--- DATA ---
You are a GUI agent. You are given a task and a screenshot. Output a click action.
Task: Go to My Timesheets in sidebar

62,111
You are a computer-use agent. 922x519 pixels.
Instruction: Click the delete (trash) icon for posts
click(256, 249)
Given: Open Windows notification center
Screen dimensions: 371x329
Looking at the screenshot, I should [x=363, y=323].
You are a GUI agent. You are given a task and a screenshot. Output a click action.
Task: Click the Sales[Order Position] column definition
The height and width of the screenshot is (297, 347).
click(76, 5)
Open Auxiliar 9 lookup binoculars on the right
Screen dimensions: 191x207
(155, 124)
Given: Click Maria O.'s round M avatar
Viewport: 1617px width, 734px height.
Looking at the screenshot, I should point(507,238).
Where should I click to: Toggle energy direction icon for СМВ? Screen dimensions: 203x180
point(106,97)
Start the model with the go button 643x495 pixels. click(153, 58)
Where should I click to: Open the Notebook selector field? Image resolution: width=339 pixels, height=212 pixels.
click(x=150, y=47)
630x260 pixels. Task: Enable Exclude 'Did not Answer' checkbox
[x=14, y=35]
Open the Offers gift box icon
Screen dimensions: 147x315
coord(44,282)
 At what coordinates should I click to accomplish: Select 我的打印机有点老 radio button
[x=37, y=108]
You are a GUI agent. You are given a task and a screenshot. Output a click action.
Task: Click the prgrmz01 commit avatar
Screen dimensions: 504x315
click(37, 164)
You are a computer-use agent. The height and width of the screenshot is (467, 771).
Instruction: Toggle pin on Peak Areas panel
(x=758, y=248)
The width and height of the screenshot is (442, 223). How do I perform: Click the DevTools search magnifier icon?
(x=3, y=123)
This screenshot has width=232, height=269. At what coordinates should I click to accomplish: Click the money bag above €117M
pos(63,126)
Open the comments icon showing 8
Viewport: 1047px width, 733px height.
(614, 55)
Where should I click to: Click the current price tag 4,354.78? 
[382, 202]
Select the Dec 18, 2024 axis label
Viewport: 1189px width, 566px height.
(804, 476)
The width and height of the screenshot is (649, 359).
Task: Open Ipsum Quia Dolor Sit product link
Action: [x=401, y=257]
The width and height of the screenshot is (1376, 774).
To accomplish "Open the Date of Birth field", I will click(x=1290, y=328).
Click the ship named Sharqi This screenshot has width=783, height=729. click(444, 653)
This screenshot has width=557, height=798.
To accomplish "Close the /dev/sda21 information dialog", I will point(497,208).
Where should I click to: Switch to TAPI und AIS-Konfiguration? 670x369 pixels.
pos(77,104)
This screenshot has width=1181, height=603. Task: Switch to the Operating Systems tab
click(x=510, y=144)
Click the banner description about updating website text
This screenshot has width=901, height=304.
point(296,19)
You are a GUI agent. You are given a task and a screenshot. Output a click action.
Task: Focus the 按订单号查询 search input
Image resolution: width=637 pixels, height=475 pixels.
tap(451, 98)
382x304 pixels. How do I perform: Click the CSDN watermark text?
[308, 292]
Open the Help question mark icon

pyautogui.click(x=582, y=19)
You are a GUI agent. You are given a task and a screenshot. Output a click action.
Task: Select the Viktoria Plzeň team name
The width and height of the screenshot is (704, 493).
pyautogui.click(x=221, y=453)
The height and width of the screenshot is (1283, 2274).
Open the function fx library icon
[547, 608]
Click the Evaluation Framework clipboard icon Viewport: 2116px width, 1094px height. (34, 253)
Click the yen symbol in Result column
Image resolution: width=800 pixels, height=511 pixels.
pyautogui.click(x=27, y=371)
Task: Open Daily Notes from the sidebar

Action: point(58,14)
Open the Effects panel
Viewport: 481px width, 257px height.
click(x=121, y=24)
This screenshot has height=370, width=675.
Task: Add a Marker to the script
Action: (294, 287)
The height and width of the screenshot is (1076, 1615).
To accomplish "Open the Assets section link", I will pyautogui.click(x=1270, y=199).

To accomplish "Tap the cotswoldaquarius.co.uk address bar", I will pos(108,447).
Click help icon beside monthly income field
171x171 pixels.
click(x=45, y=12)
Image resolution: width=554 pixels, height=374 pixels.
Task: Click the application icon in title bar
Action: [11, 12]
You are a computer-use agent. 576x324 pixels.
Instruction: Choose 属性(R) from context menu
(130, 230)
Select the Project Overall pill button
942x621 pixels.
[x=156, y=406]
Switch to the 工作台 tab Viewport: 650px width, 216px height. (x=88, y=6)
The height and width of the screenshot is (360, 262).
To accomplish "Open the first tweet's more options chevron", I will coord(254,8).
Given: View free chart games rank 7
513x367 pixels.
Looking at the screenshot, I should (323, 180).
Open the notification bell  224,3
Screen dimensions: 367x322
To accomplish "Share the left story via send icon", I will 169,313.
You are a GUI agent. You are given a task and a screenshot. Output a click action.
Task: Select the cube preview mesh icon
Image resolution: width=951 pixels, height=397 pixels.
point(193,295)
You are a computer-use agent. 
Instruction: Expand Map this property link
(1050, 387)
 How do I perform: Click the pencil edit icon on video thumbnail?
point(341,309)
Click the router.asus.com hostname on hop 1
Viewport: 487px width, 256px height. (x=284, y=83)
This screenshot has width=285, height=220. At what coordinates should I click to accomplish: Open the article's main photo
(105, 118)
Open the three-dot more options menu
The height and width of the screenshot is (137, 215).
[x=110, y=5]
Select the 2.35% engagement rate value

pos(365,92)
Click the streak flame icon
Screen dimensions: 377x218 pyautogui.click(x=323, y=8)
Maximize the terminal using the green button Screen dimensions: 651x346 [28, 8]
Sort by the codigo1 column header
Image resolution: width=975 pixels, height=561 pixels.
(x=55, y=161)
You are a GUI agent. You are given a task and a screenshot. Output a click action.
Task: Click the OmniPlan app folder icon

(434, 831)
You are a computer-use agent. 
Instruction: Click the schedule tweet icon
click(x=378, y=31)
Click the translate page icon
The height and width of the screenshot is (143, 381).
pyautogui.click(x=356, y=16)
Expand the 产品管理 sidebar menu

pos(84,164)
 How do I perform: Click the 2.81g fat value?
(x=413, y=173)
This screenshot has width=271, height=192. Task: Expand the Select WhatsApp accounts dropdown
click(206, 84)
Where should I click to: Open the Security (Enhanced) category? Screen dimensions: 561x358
---
» **PROBLEM TO SOLVE**
Turn the lines above into a Markdown table with one row for each line, leaving out blank lines. Name the columns "No." and "Line", and number the rows in order.

» **OUTPUT OF THE TASK**
| No. | Line |
|---|---|
| 1 | You are a GUI agent. You are given a task and a screenshot. Output a click action. |
| 2 | Task: Go to My Timesheets in sidebar |
| 3 | 62,111 |
| 4 | You are a computer-use agent. 922x519 pixels. |
| 5 | Instruction: Click the delete (trash) icon for posts |
| 6 | click(256, 249) |
| 7 | Given: Open Windows notification center |
| 8 | Screen dimensions: 371x329 |
| 9 | Looking at the screenshot, I should [x=363, y=323]. |
| 10 | You are a GUI agent. You are given a task and a screenshot. Output a click action. |
| 11 | Task: Click the Sales[Order Position] column definition |
| 12 | The height and width of the screenshot is (297, 347). |
| 13 | click(76, 5) |
| 14 | Open Auxiliar 9 lookup binoculars on the right |
| 15 | Screen dimensions: 191x207 |
| 16 | (155, 124) |
| 17 | Given: Click Maria O.'s round M avatar |
| 18 | Viewport: 1617px width, 734px height. |
| 19 | Looking at the screenshot, I should point(507,238). |
| 20 | Where should I click to: Toggle energy direction icon for СМВ? Screen dimensions: 203x180 |
| 21 | point(106,97) |
| 22 | Start the model with the go button 643x495 pixels. click(153, 58) |
| 23 | Where should I click to: Open the Notebook selector field? Image resolution: width=339 pixels, height=212 pixels. |
| 24 | click(x=150, y=47) |
| 25 | 630x260 pixels. Task: Enable Exclude 'Did not Answer' checkbox |
| 26 | [x=14, y=35] |
| 27 | Open the Offers gift box icon |
| 28 | Screen dimensions: 147x315 |
| 29 | coord(44,282) |
| 30 |  At what coordinates should I click to accomplish: Select 我的打印机有点老 radio button |
| 31 | [x=37, y=108] |
| 32 | You are a GUI agent. You are given a task and a screenshot. Output a click action. |
| 33 | Task: Click the prgrmz01 commit avatar |
| 34 | Screen dimensions: 504x315 |
| 35 | click(37, 164) |
| 36 | You are a computer-use agent. The height and width of the screenshot is (467, 771). |
| 37 | Instruction: Toggle pin on Peak Areas panel |
| 38 | (x=758, y=248) |
| 39 | The width and height of the screenshot is (442, 223). How do I perform: Click the DevTools search magnifier icon? |
| 40 | (x=3, y=123) |
| 41 | This screenshot has width=232, height=269. At what coordinates should I click to accomplish: Click the money bag above €117M |
| 42 | pos(63,126) |
| 43 | Open the comments icon showing 8 |
| 44 | Viewport: 1047px width, 733px height. |
| 45 | (614, 55) |
| 46 | Where should I click to: Click the current price tag 4,354.78?  |
| 47 | [382, 202] |
| 48 | Select the Dec 18, 2024 axis label |
| 49 | Viewport: 1189px width, 566px height. |
| 50 | (804, 476) |
| 51 | The width and height of the screenshot is (649, 359). |
| 52 | Task: Open Ipsum Quia Dolor Sit product link |
| 53 | Action: [x=401, y=257] |
| 54 | The width and height of the screenshot is (1376, 774). |
| 55 | To accomplish "Open the Date of Birth field", I will click(x=1290, y=328). |
| 56 | Click the ship named Sharqi This screenshot has width=783, height=729. click(444, 653) |
| 57 | This screenshot has width=557, height=798. |
| 58 | To accomplish "Close the /dev/sda21 information dialog", I will point(497,208). |
| 59 | Where should I click to: Switch to TAPI und AIS-Konfiguration? 670x369 pixels. |
| 60 | pos(77,104) |
| 61 | This screenshot has width=1181, height=603. Task: Switch to the Operating Systems tab |
| 62 | click(x=510, y=144) |
| 63 | Click the banner description about updating website text |
| 64 | This screenshot has width=901, height=304. |
| 65 | point(296,19) |
| 66 | You are a GUI agent. You are given a task and a screenshot. Output a click action. |
| 67 | Task: Focus the 按订单号查询 search input |
| 68 | Image resolution: width=637 pixels, height=475 pixels. |
| 69 | tap(451, 98) |
| 70 | 382x304 pixels. How do I perform: Click the CSDN watermark text? |
| 71 | [308, 292] |
| 72 | Open the Help question mark icon |
| 73 | pyautogui.click(x=582, y=19) |
| 74 | You are a GUI agent. You are given a task and a screenshot. Output a click action. |
| 75 | Task: Select the Viktoria Plzeň team name |
| 76 | The width and height of the screenshot is (704, 493). |
| 77 | pyautogui.click(x=221, y=453) |
| 78 | The height and width of the screenshot is (1283, 2274). |
| 79 | Open the function fx library icon |
| 80 | [547, 608] |
| 81 | Click the Evaluation Framework clipboard icon Viewport: 2116px width, 1094px height. (34, 253) |
| 82 | Click the yen symbol in Result column |
| 83 | Image resolution: width=800 pixels, height=511 pixels. |
| 84 | pyautogui.click(x=27, y=371) |
| 85 | Task: Open Daily Notes from the sidebar |
| 86 | Action: point(58,14) |
| 87 | Open the Effects panel |
| 88 | Viewport: 481px width, 257px height. |
| 89 | click(x=121, y=24) |
| 90 | This screenshot has height=370, width=675. |
| 91 | Task: Add a Marker to the script |
| 92 | Action: (294, 287) |
| 93 | The height and width of the screenshot is (1076, 1615). |
| 94 | To accomplish "Open the Assets section link", I will pyautogui.click(x=1270, y=199). |
| 95 | To accomplish "Tap the cotswoldaquarius.co.uk address bar", I will pos(108,447). |
| 96 | Click help icon beside monthly income field |
| 97 | 171x171 pixels. |
| 98 | click(x=45, y=12) |
| 99 | Image resolution: width=554 pixels, height=374 pixels. |
| 100 | Task: Click the application icon in title bar |
| 101 | Action: [11, 12] |
| 102 | You are a computer-use agent. 576x324 pixels. |
| 103 | Instruction: Choose 属性(R) from context menu |
| 104 | (130, 230) |
| 105 | Select the Project Overall pill button |
| 106 | 942x621 pixels. |
| 107 | [x=156, y=406] |
| 108 | Switch to the 工作台 tab Viewport: 650px width, 216px height. (x=88, y=6) |
| 109 | The height and width of the screenshot is (360, 262). |
| 110 | To accomplish "Open the first tweet's more options chevron", I will coord(254,8). |
| 111 | Given: View free chart games rank 7 |
| 112 | 513x367 pixels. |
| 113 | Looking at the screenshot, I should (323, 180). |
| 114 | Open the notification bell  224,3 |
| 115 | Screen dimensions: 367x322 |
| 116 | To accomplish "Share the left story via send icon", I will 169,313. |
| 117 | You are a GUI agent. You are given a task and a screenshot. Output a click action. |
| 118 | Task: Select the cube preview mesh icon |
| 119 | Image resolution: width=951 pixels, height=397 pixels. |
| 120 | point(193,295) |
| 121 | You are a computer-use agent.  |
| 122 | Instruction: Expand Map this property link |
| 123 | (1050, 387) |
| 124 |  How do I perform: Click the pencil edit icon on video thumbnail? |
| 125 | point(341,309) |
| 126 | Click the router.asus.com hostname on hop 1 |
| 127 | Viewport: 487px width, 256px height. (x=284, y=83) |
| 128 | This screenshot has width=285, height=220. At what coordinates should I click to accomplish: Open the article's main photo |
| 129 | (105, 118) |
| 130 | Open the three-dot more options menu |
| 131 | The height and width of the screenshot is (137, 215). |
| 132 | [x=110, y=5] |
| 133 | Select the 2.35% engagement rate value |
| 134 | pos(365,92) |
| 135 | Click the streak flame icon |
| 136 | Screen dimensions: 377x218 pyautogui.click(x=323, y=8) |
| 137 | Maximize the terminal using the green button Screen dimensions: 651x346 [28, 8] |
| 138 | Sort by the codigo1 column header |
| 139 | Image resolution: width=975 pixels, height=561 pixels. |
| 140 | (x=55, y=161) |
| 141 | You are a GUI agent. You are given a task and a screenshot. Output a click action. |
| 142 | Task: Click the OmniPlan app folder icon |
| 143 | (434, 831) |
| 144 | You are a computer-use agent.  |
| 145 | Instruction: Click the schedule tweet icon |
| 146 | click(x=378, y=31) |
| 147 | Click the translate page icon |
| 148 | The height and width of the screenshot is (143, 381). |
| 149 | pyautogui.click(x=356, y=16) |
| 150 | Expand the 产品管理 sidebar menu |
| 151 | pos(84,164) |
| 152 |  How do I perform: Click the 2.81g fat value? |
| 153 | (x=413, y=173) |
| 154 | This screenshot has width=271, height=192. Task: Expand the Select WhatsApp accounts dropdown |
| 155 | click(206, 84) |
| 156 | Where should I click to: Open the Security (Enhanced) category? Screen dimensions: 561x358 |